Pipeline-clinch
Zagreb verwahrt sich gegen „Erpressung“ – Ungarn fordert Transit von russischem Rohöl
Im Pipeline-Streit um russische Erdöllieferungen nimmt Ungarn nach der Ukraine nun auch den EU-Partner Kroatien verstärkt ins Wahlkampfvisier. Doch das Ultimatum, „umgehend“ den Transit russischen Rohöls zu ermöglichen, hat das sich gegen „Erpressung“ verwahrende Zagreb zunächst verstreichen lassen.
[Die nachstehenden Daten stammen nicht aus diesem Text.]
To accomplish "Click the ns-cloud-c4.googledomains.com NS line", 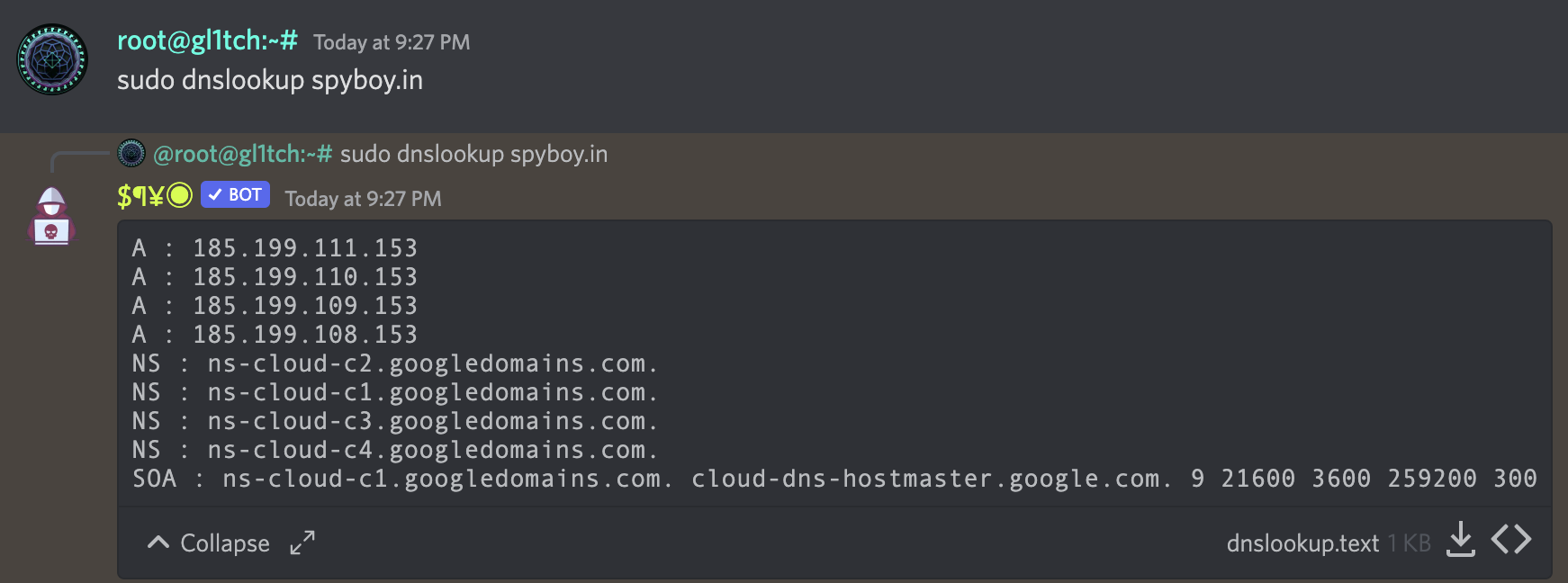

Ungarns Premierminister will unbedingt billigeres russisches Öl kaufen, die Energiesicherheit seines Landes ist nicht gefährdet Foto: AFP/Nicolas Tucat
Immer wenn es ums liebe Erdöl geht, sind die Zeiten des gutnachbarschaftlichen Schulterklopfens zwischen den EU-Partnern Ungarn und Kroatien längst vorbei. Zum Dauerkrach um den kroatischen, aber von Ungarns staatlichem Ölriesen MOL seit 2008 kontrollierten Raffineriekonzern INA gesellt sich nun auch noch ein eskalierender Pipeline-Streit: Budapest will Zagreb per Strafandrohung zum Transit russischen Rohöls zwingen.